# SET TASK
Copy all of the data below line for line, keeping every character unchanged.

# MATERIALS PROVIDED

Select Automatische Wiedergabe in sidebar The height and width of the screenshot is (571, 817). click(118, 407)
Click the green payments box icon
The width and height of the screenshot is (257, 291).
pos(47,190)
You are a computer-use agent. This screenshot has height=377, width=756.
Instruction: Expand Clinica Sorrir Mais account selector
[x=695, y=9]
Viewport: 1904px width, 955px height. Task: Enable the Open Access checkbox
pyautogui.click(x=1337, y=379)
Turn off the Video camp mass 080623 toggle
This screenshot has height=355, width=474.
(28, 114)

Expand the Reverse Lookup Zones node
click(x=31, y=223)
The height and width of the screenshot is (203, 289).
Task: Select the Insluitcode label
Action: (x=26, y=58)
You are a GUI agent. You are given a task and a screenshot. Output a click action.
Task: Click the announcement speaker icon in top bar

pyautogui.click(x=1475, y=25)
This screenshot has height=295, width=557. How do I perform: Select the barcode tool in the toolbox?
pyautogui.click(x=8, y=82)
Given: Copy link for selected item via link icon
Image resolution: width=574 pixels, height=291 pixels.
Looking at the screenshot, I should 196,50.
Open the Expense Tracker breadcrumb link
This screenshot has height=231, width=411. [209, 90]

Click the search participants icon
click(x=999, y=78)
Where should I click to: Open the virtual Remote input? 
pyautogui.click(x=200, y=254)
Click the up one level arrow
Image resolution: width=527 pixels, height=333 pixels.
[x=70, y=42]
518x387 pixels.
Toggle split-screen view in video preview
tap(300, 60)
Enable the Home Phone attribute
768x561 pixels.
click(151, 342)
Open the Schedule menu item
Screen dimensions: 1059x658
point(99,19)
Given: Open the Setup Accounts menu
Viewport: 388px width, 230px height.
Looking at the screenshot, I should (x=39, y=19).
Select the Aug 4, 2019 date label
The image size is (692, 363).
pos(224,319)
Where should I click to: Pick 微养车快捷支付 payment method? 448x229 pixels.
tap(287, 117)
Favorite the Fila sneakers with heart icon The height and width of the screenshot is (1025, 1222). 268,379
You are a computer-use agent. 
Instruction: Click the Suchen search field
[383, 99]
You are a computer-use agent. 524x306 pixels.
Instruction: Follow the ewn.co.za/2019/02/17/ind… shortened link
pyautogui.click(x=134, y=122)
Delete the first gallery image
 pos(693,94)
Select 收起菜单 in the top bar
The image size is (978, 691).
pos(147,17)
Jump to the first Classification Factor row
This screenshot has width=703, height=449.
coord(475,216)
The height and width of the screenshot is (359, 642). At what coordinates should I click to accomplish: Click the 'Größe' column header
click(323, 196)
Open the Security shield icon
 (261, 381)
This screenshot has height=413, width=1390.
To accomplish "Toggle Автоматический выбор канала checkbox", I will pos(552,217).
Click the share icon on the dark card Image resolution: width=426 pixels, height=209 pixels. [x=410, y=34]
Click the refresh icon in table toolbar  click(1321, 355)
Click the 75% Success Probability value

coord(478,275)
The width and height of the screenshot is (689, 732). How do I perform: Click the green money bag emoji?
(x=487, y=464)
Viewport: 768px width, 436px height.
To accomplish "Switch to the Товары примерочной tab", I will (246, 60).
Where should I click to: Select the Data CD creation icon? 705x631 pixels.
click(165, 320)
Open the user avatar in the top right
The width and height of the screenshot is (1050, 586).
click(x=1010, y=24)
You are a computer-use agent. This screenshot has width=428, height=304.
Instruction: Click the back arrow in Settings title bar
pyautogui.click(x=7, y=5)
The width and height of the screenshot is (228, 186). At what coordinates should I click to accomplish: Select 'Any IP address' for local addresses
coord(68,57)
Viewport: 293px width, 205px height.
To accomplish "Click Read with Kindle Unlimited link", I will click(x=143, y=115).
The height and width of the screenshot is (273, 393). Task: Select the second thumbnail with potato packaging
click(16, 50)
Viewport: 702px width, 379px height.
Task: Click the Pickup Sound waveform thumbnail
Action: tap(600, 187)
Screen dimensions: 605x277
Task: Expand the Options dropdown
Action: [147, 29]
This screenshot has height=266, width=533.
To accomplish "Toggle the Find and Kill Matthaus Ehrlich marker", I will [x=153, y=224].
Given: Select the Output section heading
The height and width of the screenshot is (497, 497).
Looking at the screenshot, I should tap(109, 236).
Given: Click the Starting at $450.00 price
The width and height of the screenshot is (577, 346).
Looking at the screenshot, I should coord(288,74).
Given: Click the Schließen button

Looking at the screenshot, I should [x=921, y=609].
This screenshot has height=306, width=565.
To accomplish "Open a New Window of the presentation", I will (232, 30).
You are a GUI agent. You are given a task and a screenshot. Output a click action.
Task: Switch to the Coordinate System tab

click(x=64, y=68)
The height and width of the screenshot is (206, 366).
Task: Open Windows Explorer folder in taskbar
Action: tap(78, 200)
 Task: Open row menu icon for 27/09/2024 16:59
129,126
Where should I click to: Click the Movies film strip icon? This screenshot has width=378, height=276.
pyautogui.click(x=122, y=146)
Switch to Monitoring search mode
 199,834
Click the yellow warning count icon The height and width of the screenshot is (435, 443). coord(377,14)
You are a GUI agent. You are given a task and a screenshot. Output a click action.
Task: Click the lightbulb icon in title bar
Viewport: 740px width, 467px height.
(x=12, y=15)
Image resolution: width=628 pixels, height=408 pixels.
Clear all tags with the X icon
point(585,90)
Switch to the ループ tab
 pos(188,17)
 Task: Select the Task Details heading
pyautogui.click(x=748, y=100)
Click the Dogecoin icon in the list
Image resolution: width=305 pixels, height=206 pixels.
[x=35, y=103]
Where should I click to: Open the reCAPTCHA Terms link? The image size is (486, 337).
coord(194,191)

# RESPONSE BELOW
Select Automatische Wiedergabe in sidebar The height and width of the screenshot is (571, 817). click(118, 407)
Click the green payments box icon
The width and height of the screenshot is (257, 291).
pos(47,190)
You are a computer-use agent. This screenshot has height=377, width=756.
Instruction: Expand Clinica Sorrir Mais account selector
[x=695, y=9]
Viewport: 1904px width, 955px height. Task: Enable the Open Access checkbox
pyautogui.click(x=1337, y=379)
Turn off the Video camp mass 080623 toggle
This screenshot has height=355, width=474.
(28, 114)

Expand the Reverse Lookup Zones node
click(x=31, y=223)
The height and width of the screenshot is (203, 289).
Task: Select the Insluitcode label
Action: (x=26, y=58)
You are a GUI agent. You are given a task and a screenshot. Output a click action.
Task: Click the announcement speaker icon in top bar

pyautogui.click(x=1475, y=25)
This screenshot has height=295, width=557. How do I perform: Select the barcode tool in the toolbox?
pyautogui.click(x=8, y=82)
Given: Copy link for selected item via link icon
Image resolution: width=574 pixels, height=291 pixels.
Looking at the screenshot, I should 196,50.
Open the Expense Tracker breadcrumb link
This screenshot has height=231, width=411. [209, 90]

Click the search participants icon
click(x=999, y=78)
Where should I click to: Open the virtual Remote input? 
pyautogui.click(x=200, y=254)
Click the up one level arrow
Image resolution: width=527 pixels, height=333 pixels.
[x=70, y=42]
518x387 pixels.
Toggle split-screen view in video preview
tap(300, 60)
Enable the Home Phone attribute
768x561 pixels.
click(151, 342)
Open the Schedule menu item
Screen dimensions: 1059x658
point(99,19)
Given: Open the Setup Accounts menu
Viewport: 388px width, 230px height.
Looking at the screenshot, I should (x=39, y=19).
Select the Aug 4, 2019 date label
The image size is (692, 363).
pos(224,319)
Where should I click to: Pick 微养车快捷支付 payment method? 448x229 pixels.
tap(287, 117)
Favorite the Fila sneakers with heart icon The height and width of the screenshot is (1025, 1222). 268,379
You are a computer-use agent. 
Instruction: Click the Suchen search field
[383, 99]
You are a computer-use agent. 524x306 pixels.
Instruction: Follow the ewn.co.za/2019/02/17/ind… shortened link
pyautogui.click(x=134, y=122)
Delete the first gallery image
 pos(693,94)
Select 收起菜单 in the top bar
The image size is (978, 691).
pos(147,17)
Jump to the first Classification Factor row
This screenshot has width=703, height=449.
coord(475,216)
The height and width of the screenshot is (359, 642). At what coordinates should I click to accomplish: Click the 'Größe' column header
click(323, 196)
Open the Security shield icon
 (261, 381)
This screenshot has height=413, width=1390.
To accomplish "Toggle Автоматический выбор канала checkbox", I will pos(552,217).
Click the share icon on the dark card Image resolution: width=426 pixels, height=209 pixels. [x=410, y=34]
Click the refresh icon in table toolbar  click(1321, 355)
Click the 75% Success Probability value

coord(478,275)
The width and height of the screenshot is (689, 732). How do I perform: Click the green money bag emoji?
(x=487, y=464)
Viewport: 768px width, 436px height.
To accomplish "Switch to the Товары примерочной tab", I will (246, 60).
Where should I click to: Select the Data CD creation icon? 705x631 pixels.
click(165, 320)
Open the user avatar in the top right
The width and height of the screenshot is (1050, 586).
click(x=1010, y=24)
You are a computer-use agent. This screenshot has width=428, height=304.
Instruction: Click the back arrow in Settings title bar
pyautogui.click(x=7, y=5)
The width and height of the screenshot is (228, 186). At what coordinates should I click to accomplish: Select 'Any IP address' for local addresses
coord(68,57)
Viewport: 293px width, 205px height.
To accomplish "Click Read with Kindle Unlimited link", I will click(x=143, y=115).
The height and width of the screenshot is (273, 393). Task: Select the second thumbnail with potato packaging
click(16, 50)
Viewport: 702px width, 379px height.
Task: Click the Pickup Sound waveform thumbnail
Action: tap(600, 187)
Screen dimensions: 605x277
Task: Expand the Options dropdown
Action: [147, 29]
This screenshot has height=266, width=533.
To accomplish "Toggle the Find and Kill Matthaus Ehrlich marker", I will [x=153, y=224].
Given: Select the Output section heading
The height and width of the screenshot is (497, 497).
Looking at the screenshot, I should tap(109, 236).
Given: Click the Starting at $450.00 price
The width and height of the screenshot is (577, 346).
Looking at the screenshot, I should coord(288,74).
Given: Click the Schließen button

Looking at the screenshot, I should [x=921, y=609].
This screenshot has height=306, width=565.
To accomplish "Open a New Window of the presentation", I will (232, 30).
You are a GUI agent. You are given a task and a screenshot. Output a click action.
Task: Switch to the Coordinate System tab

click(x=64, y=68)
The height and width of the screenshot is (206, 366).
Task: Open Windows Explorer folder in taskbar
Action: tap(78, 200)
 Task: Open row menu icon for 27/09/2024 16:59
129,126
Where should I click to: Click the Movies film strip icon? This screenshot has width=378, height=276.
pyautogui.click(x=122, y=146)
Switch to Monitoring search mode
 199,834
Click the yellow warning count icon The height and width of the screenshot is (435, 443). coord(377,14)
You are a GUI agent. You are given a task and a screenshot. Output a click action.
Task: Click the lightbulb icon in title bar
Viewport: 740px width, 467px height.
(x=12, y=15)
Image resolution: width=628 pixels, height=408 pixels.
Clear all tags with the X icon
point(585,90)
Switch to the ループ tab
 pos(188,17)
 Task: Select the Task Details heading
pyautogui.click(x=748, y=100)
Click the Dogecoin icon in the list
Image resolution: width=305 pixels, height=206 pixels.
[x=35, y=103]
Where should I click to: Open the reCAPTCHA Terms link? The image size is (486, 337).
coord(194,191)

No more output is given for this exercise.